As Via Meadia has reported in the past, the smart money has been quietly edging out of Greek banks for a long time. As concern spread, the bank walk turned into a bank jog. This weeks, there are signs the jog is breaking into a bank run:
Greek depositors withdrew €700 million ($898 million) from local banks Monday, the country’s president said, as he warned that the situation facing Greece’s lenders was very difficult.
The amazing thing is that there are any deposits left in Greek banks; rather than waiting for your money to be converted into soon-to-be worthless drachmas by some midnight decree from a desperate government, put your money in some nice safe German or Dutch bank and wait out the storm.

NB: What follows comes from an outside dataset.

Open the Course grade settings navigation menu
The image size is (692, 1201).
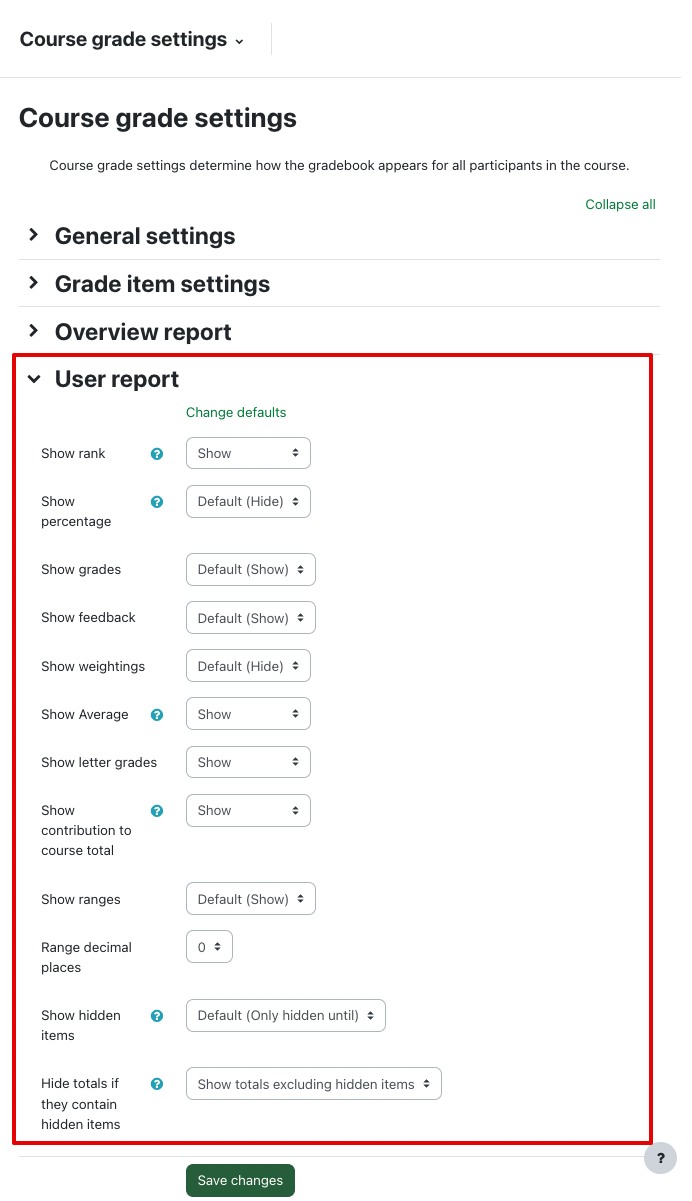tap(131, 40)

Of course a bank run will hasten the insolvency of the banks and force an earlier Greek exit from the euro: that is all the more reason to panic fast. When there’s a fire in a crowded theater, you want to be among the first at the door.The question now is whether the bank virus spreads to other European countries that are potentially at risk of leaving the euro. Moving money around from one country’s banks to another in Europe is not that hard; considering that you could lose a significant percentage of your life savings by failing to move your assets out of Spanish, Portuguese or even Italian banks into a German (or, perhaps better, Swiss or even British) bank in time, more and more European depositors will make the obvious safety play.Bank panics are slow to start but they can build with unbelievable speed if the panic goes viral.Add the unsettling danger of a viral bank panic to the dangers and uncertainties that European policy makers — and the rest of us — face in these uncertain times.